> What the task asks:
Search the records for the string "татарского". Copy each line where it occurs.

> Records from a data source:
-------------------------

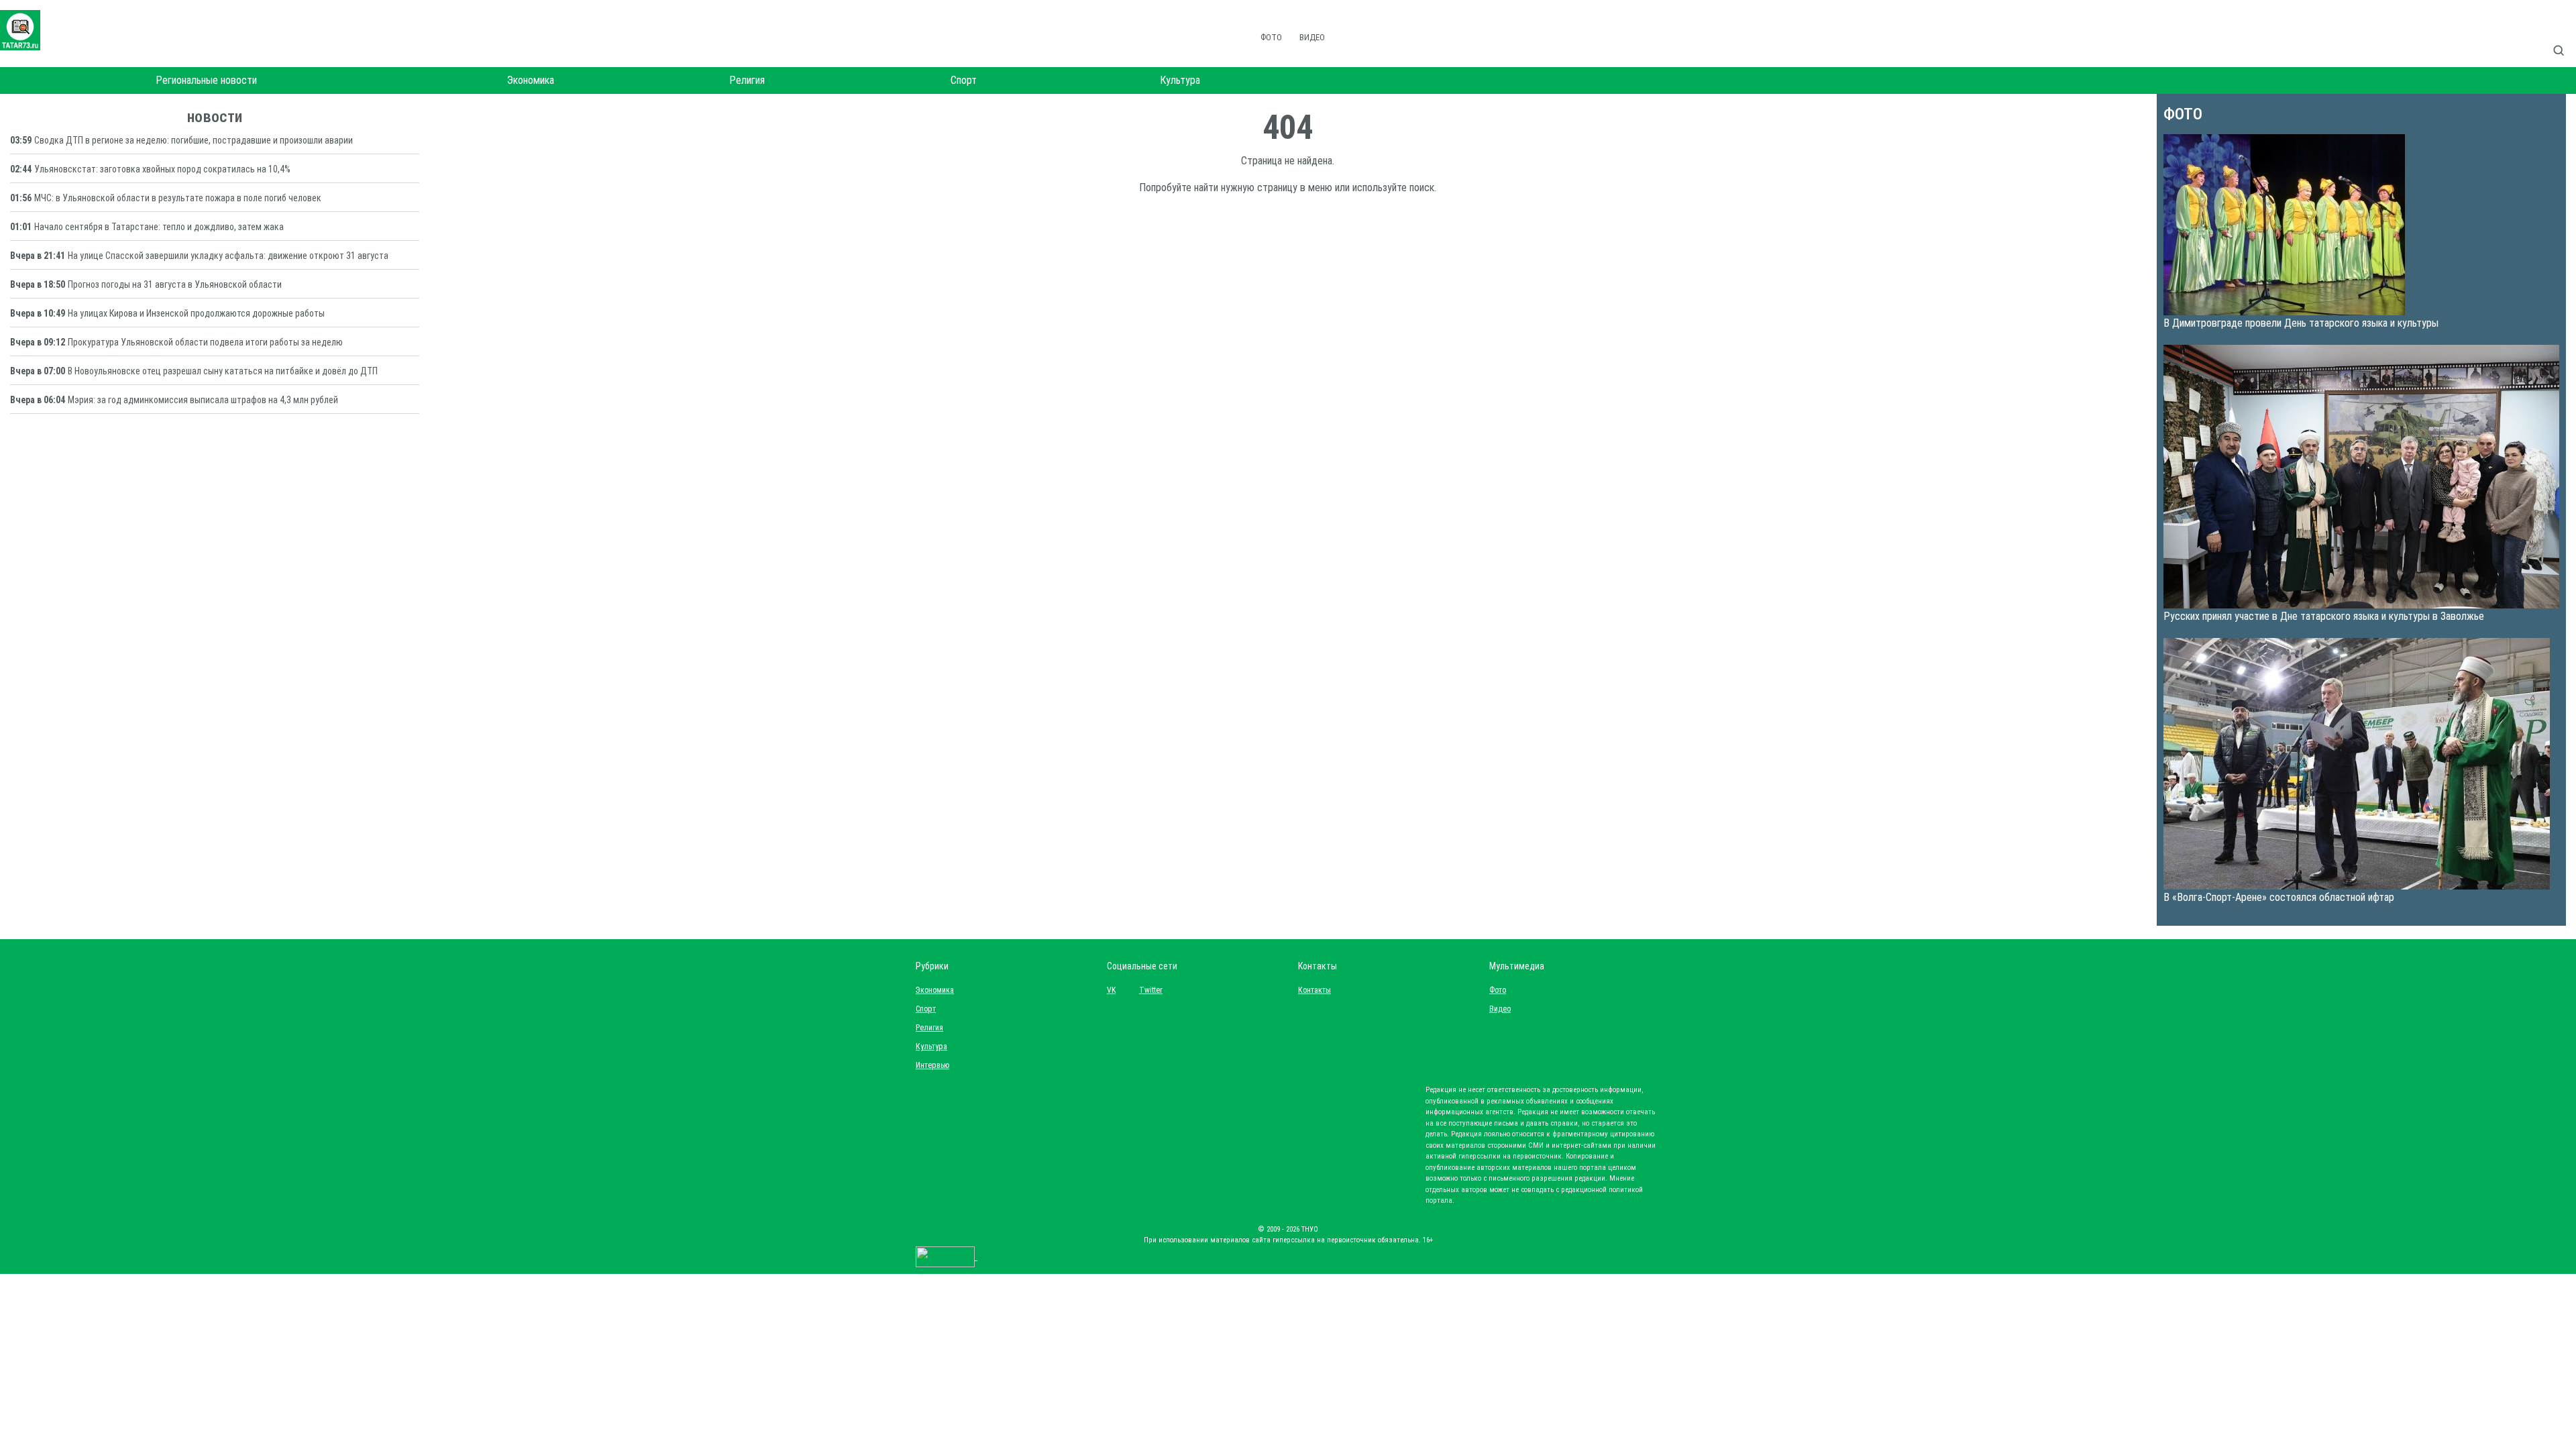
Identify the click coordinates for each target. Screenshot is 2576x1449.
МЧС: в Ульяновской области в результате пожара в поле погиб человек (177, 198)
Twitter (1151, 990)
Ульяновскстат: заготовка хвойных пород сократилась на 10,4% (162, 169)
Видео (1312, 37)
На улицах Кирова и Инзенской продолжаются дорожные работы (196, 313)
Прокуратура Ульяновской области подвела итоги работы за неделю (205, 342)
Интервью (932, 1065)
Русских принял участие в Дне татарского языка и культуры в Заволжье (2323, 616)
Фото (1271, 37)
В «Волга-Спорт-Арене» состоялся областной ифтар (2278, 897)
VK (1111, 990)
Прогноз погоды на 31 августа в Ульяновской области (175, 284)
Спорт (964, 80)
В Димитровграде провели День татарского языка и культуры (2300, 323)
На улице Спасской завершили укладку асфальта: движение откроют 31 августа (228, 255)
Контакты (1311, 990)
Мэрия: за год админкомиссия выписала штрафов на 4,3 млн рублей (203, 399)
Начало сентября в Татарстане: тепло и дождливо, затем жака (159, 226)
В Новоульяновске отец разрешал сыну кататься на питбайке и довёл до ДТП (223, 371)
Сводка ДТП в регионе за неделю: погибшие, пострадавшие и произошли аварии (193, 140)
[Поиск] (2564, 36)
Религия (747, 80)
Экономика (530, 80)
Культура (1180, 80)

-------------------------

> Response to this exercise:
Русских принял участие в Дне татарского языка и культуры в Заволжье (2323, 616)
В Димитровграде провели День татарского языка и культуры (2300, 323)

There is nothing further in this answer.